Матвей замотал головой, смотря на меня мутным взглядом. Судя по рассказу Ильюшки-садовника, московский дворянин, когда он его подобрал, без сознания на берегу реки лежал. И так, не приходя в себя, трое суток и провалялся. И когда очнулся, поначалу дурной был. В общем, судя по всему, сотрясения мозга у бывшего холопа Грязного изрядное. Чем-то, хорошо так, по голове прилетело.
Хотя, чего так сотрясать? Были бы мозги, на такое дело не решился…
— Не поджигал я Москвы, государь.
— Ты мне сказки не рассказывай, Матвейка! — отпустил я Лызлова, давая упасть обратно на лавку. Тот сполз на пол, бухнувшись на колени. — Мне Грязной перед смертью во всём признался.

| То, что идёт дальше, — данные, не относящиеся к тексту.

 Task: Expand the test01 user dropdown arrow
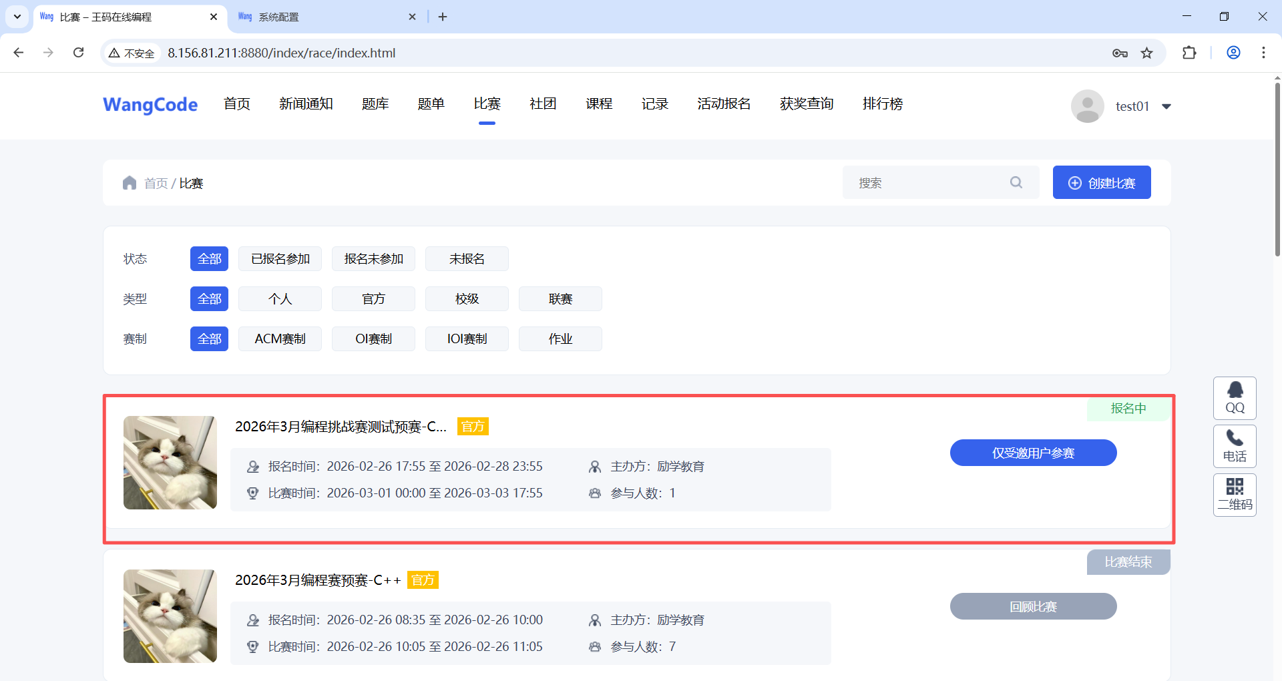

— Василий Григорьевич умер⁈
— Намедни похоронили, — понурился я.
Гнев, буквально секунды назад бешено рвавшийся наружу, сразу спал, сменившись неподдельной печалью, желание снова сунуть Матвея в реку, да так, чтобы обратно не всплыл, утратило остроту. Тем более, что после разгрома отряда Зборовского, там этих трупов и так полным-полно. Я даже указ о двойном вознаграждении за каждого похороненного утопленника обнародовал и водой из реки пользоваться строго-настрого запретил. Хотя, может, уже и не полно. Мужики сетями всю реку утыкали и ещё с бреднями целые ватажки бродят. Вот, наверное, радости Головину⁈ Может, лопнет от жадности, старый сквалыга!
— Упокой его душу, Господи, — дрожащей рукой перекрестился Матвей и твёрдо взглянул мне в глаза. — А Москвы я не поджигал, государь. Ведать о том, ведал, в том повинную голову кладу. А подожгли Скородом людишки Василия Григорьевича по его приказу. Мне же велено было ляхов на Крымский мост под пушки заманить, что и исполнил, живота (в данном случае; жизни) своего не жалея.

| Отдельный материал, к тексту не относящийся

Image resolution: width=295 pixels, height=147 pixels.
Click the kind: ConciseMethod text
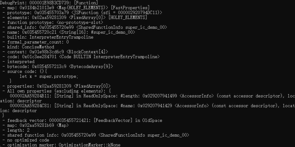(x=31, y=47)
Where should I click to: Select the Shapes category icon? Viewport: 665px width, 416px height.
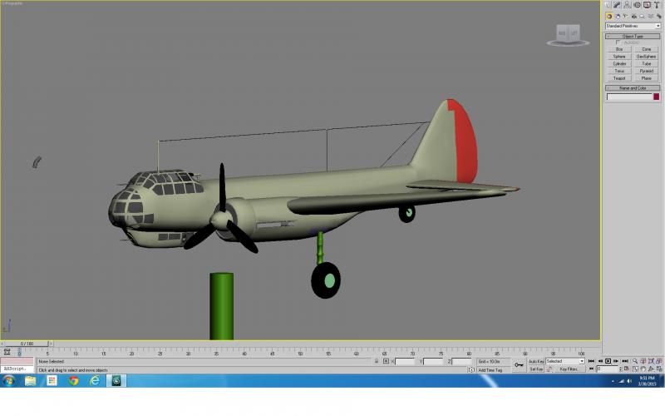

Ишь, хитрый какой! Ему мозги сотрясли, а всё равно соображает: от поджигателей открестился, на покойного вину свалил и о своём подвиге царю-батюшке напомнил. Я задумался, решая, как поступить.
Так-то, формально, мне Лызлову и предъявить нечего. Приказ о поджоге от ближнего государева боярина исходил. Не бывшему холопу этот приказ оспаривать. Тем более, никто не утверждал, что Грязной на этакое дело без моего ведома решился. Исполнителям о таком не сообщают. Да и не было Матвея среди поджигателей, то тоже правда. Вот только вся ли? Нутром чую, что новоиспечённый московский дворянин многого не договаривает и по самые уши в этом деле замешан.

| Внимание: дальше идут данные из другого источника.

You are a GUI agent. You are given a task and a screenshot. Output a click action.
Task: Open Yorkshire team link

Так, может, в пыточную его? Там быстро до правды дознаюсь. И что потом? Казнить? Казнить — дело нехитрое. Вот только кого я вместо Лызлова во главе тайного приказа поставлю? Василий Григорьевич именно Матвея себе на замену готовил. На Лызлове уже сейчас много чего завязано. И человек он деятельный, хитрый, умный. И что самое главное, мне преданный. Понимает, что если меня не будет, и ему несдобровать. Остатки боярских родов, Лызлова не меньше меня ненавидят. Ладно. Для начала ещё один вопрос уточню и уже потом с Матвеем решать буду.
— О князе Черкасском и Янисе Литвинове, что расскажешь?
— Иван Борисович вместе со мной на Крымском броде был. Зборовский что-то заподозрил, вот и пришлось князю вместе с поляками поехать. Когда в реку въехали, мы с ним приотстали немного, чтобы под картечь не угодить, но там всем перепало. В сутолоке я князя из виду потерял. Выжил ли, нет, не ведаю. А ещё вместе со Зборовским князь Юрий Трубецкой прискакал, — поднял голову Матвей. — Но и с ним что дальше случилось, не знаю.
— В темнице тот Юрашка сидит, — усмехнувшись, просветил я Лызлова. — Кто знает, может скоро вновь с ним свидишься. О Янисе, что ведаешь?
— Ничего, государь. Как и было сговорено, он возле Чертольских ворот остался. Разве что, — вновь поднял голову Лызлов. — Поляк, которого Зборовский приставом у ворот оставил, знакомцем Литвинова оказался. Признали они друг друга.
Признали, значит. Это хорошо, что признали. Может, тогда и жив мой сотоварищ, если взрыв ворот пережить сумел. Мог просто уйти из горящего города вместе со старым знакомцем своим.
— Ладно, позже решу, что с тобой делать. Никифор, московского дворянина в Кремль отвезите. Пусть там под приглядом лечится. И иноземного лекаря, Артемия Фидлера, к нему приставь.